— BEGIN Excerpt to read —

El hijo del Cacique is a Colombian telenovela that premiered on Venezuelan broadcast channel Televen on 15 October 2019, and concluded on 11 February 2020. The telenovela is based on the life of the late Colombian singer Martín Elías, son of Diomedes Díaz. It stars Milciades Cantillo as the titular character.

Cast 
 Milciades Cantillo as Martín Elías
 Rafael Santos Díaz as himself
 Francesco Chedraui as Diomedes Díaz
 Lillyana Guihurt as Patricia Acosta
 Rafael Acosta as Luis Ángel Díaz
 Óscar Díaz as Diomedes de Jesús
 Eibar Gutiérrez as Elver Díaz
 Margoth Velásquez as Elvira Maestre "Mamá Vila"
 Carlos Andrés Villa as Romualdo (character inspired on Rolando Ochoa)
 Vivian Ossa as Tata (character inspired on Caya Varón)

— END Excerpt to read —

Problem set
**A.** Reproduce the El hijo del Cacique article word for word, from "El hijo del" up to and including "on Rolando Ochoa)".
**B.** Name every person mentioned in the opening paragraph of the El hijo del Cacique article, the part before the cast list.
**C.** Continue the El hijo del Cacique article from its last line onward.

— BEGIN Items —

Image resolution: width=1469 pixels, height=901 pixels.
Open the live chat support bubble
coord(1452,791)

— END Items —
— BEGIN Items —

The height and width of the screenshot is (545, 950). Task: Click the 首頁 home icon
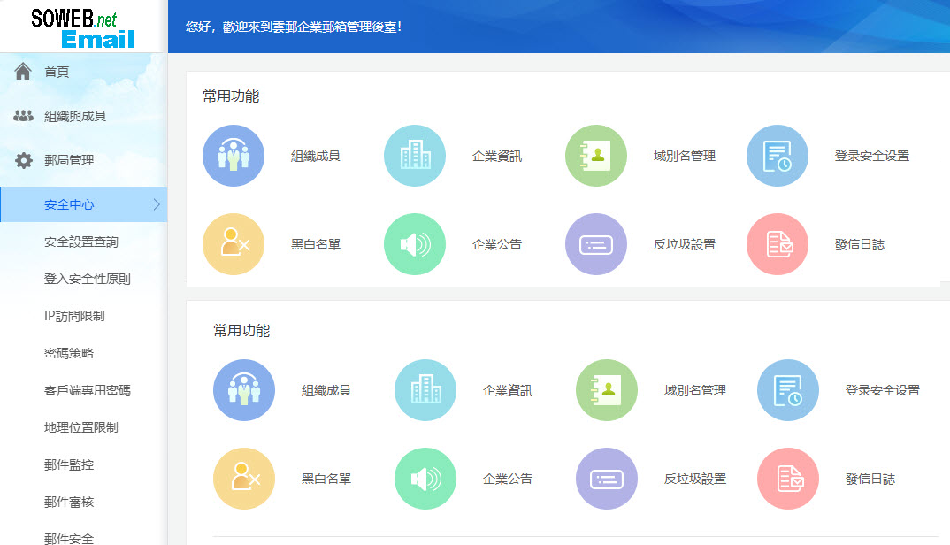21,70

— END Items —

Final answers
**A.**
El hijo del Cacique is a Colombian telenovela that premiered on Venezuelan broadcast channel Televen on 15 October 2019, and concluded on 11 February 2020. The telenovela is based on the life of the late Colombian singer Martín Elías, son of Diomedes Díaz. It stars Milciades Cantillo as the titular character.

Cast 
 Milciades Cantillo as Martín Elías
 Rafael Santos Díaz as himself
 Francesco Chedraui as Diomedes Díaz
 Lillyana Guihurt as Patricia Acosta
 Rafael Acosta as Luis Ángel Díaz
 Óscar Díaz as Diomedes de Jesús
 Eibar Gutiérrez as Elver Díaz
 Margoth Velásquez as Elvira Maestre "Mamá Vila"
 Carlos Andrés Villa as Romualdo (character inspired on Rolando Ochoa)

**B.**
Martín Elías
Diomedes Díaz
Milciades Cantillo

**C.**
 Valerie Domínguez as Chavita
 Jhon Mindiola as Silvestre Dangond

Background and legal problems 
The telenovela was initially be titled Martín Elías, el inmortal, but because the name and image of the singer belong to his two former ex-wives, and because the telenovela is not based solely on Martín's life, since a large part would star Rafael Santos, the brother of the singer, the title was modified to El hijo del Cacique. The telenovela story is based on the stories of the singer's brothers and mother and will take place in Valledupar and Bogotá.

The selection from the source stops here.